-------- Exercise data

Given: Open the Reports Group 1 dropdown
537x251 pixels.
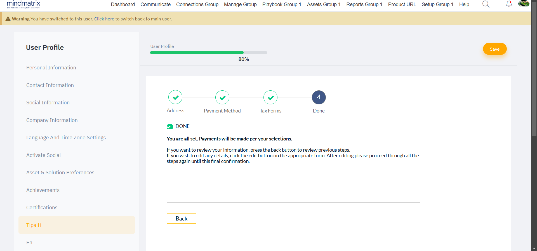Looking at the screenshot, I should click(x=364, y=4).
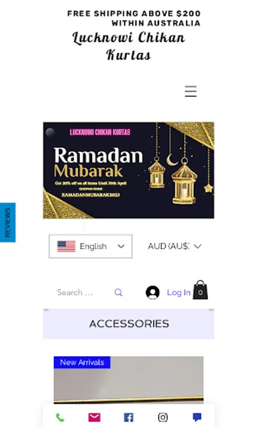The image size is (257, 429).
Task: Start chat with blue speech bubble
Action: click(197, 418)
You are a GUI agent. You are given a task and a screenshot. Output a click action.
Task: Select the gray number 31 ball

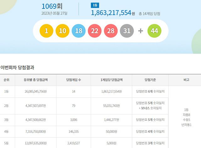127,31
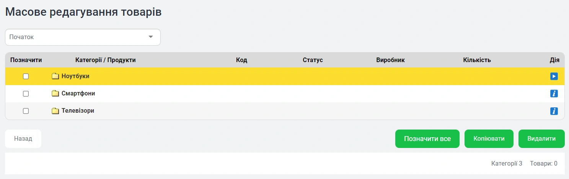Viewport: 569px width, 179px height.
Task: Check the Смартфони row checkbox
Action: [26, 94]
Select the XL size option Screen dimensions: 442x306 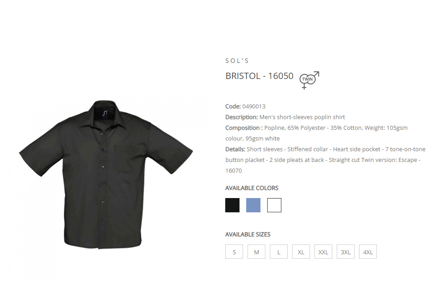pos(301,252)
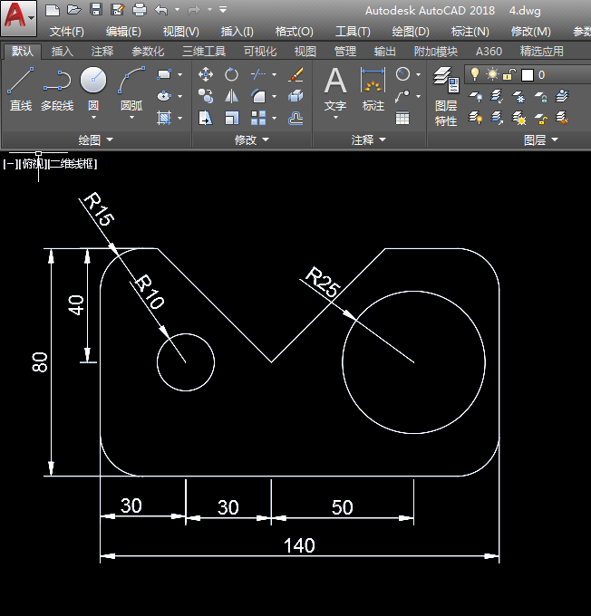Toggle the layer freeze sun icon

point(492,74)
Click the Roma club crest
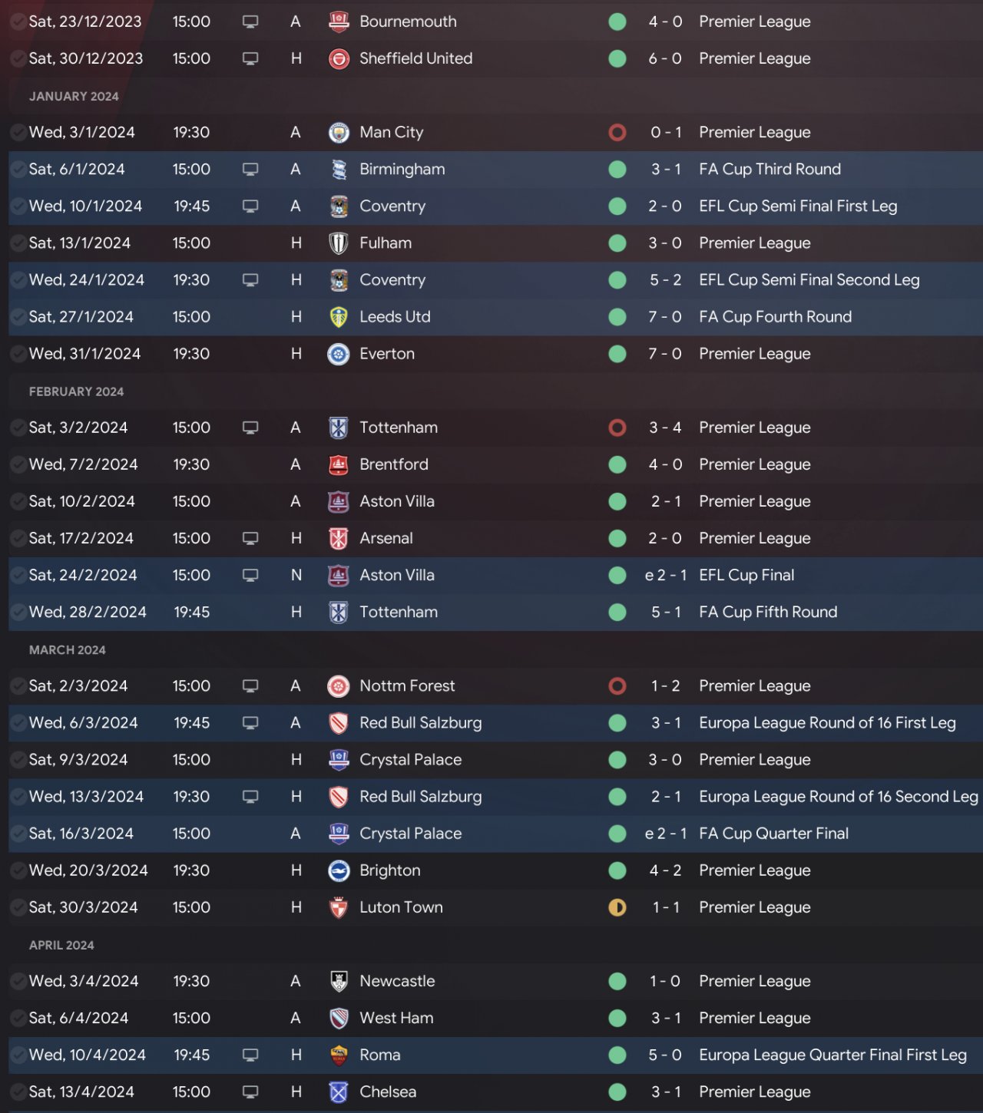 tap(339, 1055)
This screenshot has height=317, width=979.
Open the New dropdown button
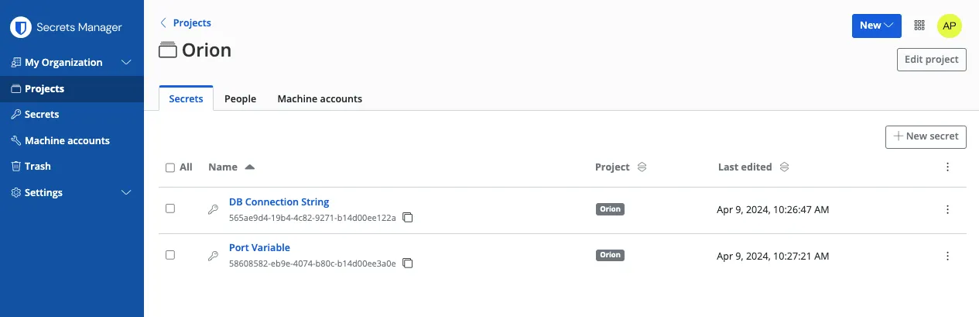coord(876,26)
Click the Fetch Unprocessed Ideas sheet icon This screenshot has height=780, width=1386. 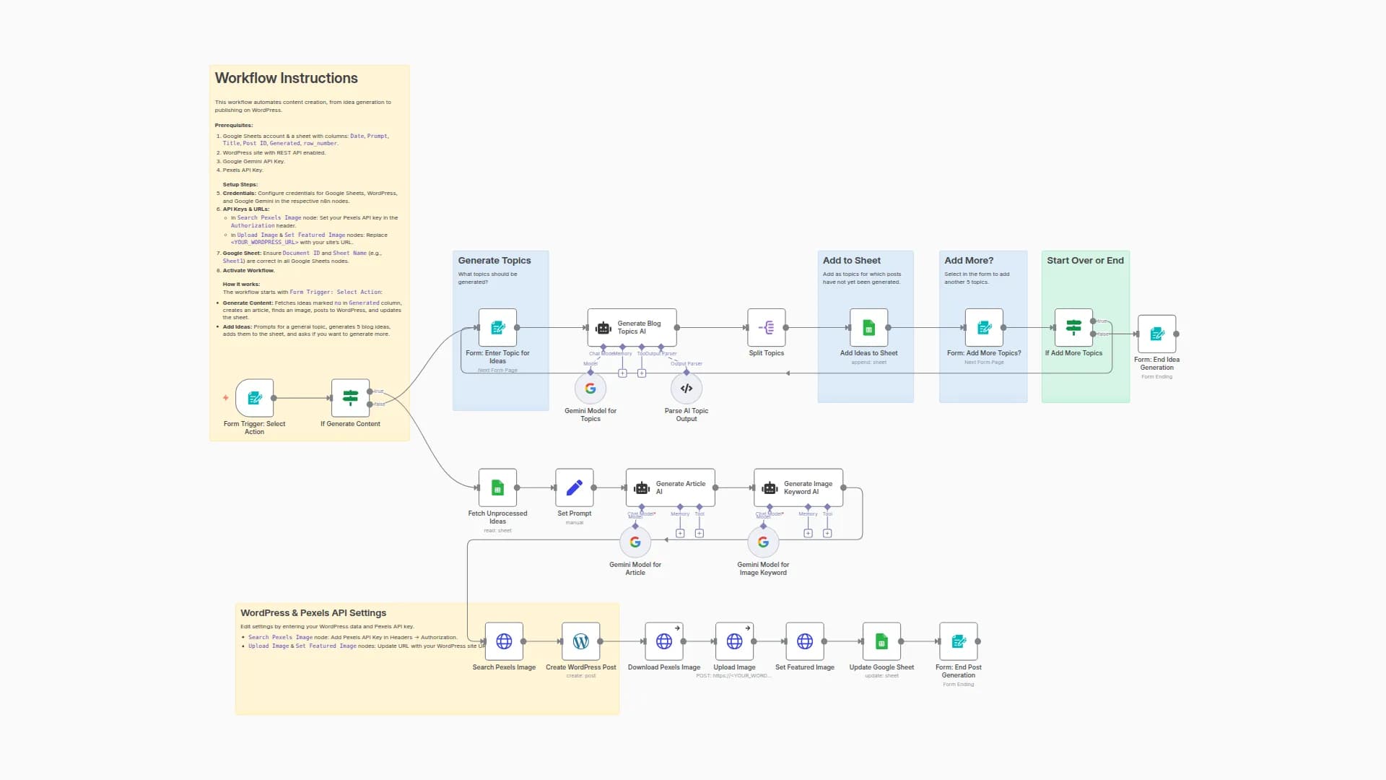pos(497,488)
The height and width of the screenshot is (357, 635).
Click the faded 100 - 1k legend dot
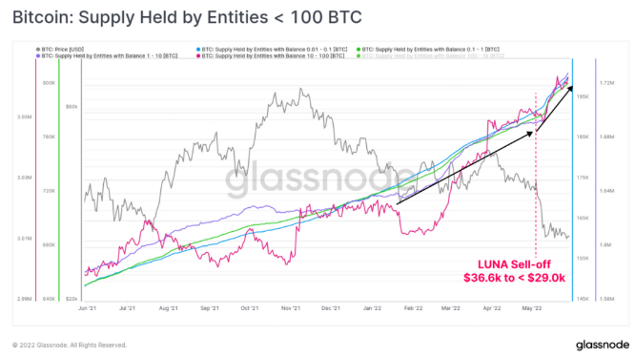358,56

----------------

▶ **Instruction**
Please render the material from the line holding "The height and" through the end of the material, inclusive, as a Markdown table with the columns No. and Text, one row per line, with blank lines skipped. Leave the pictures out.

▶ **Finished task**
| No. | Text |
|---|---|
| 1 | The height and width of the screenshot is (357, 635). |
| 2 | Click the faded 100 - 1k legend dot |
| 3 | 358,56 |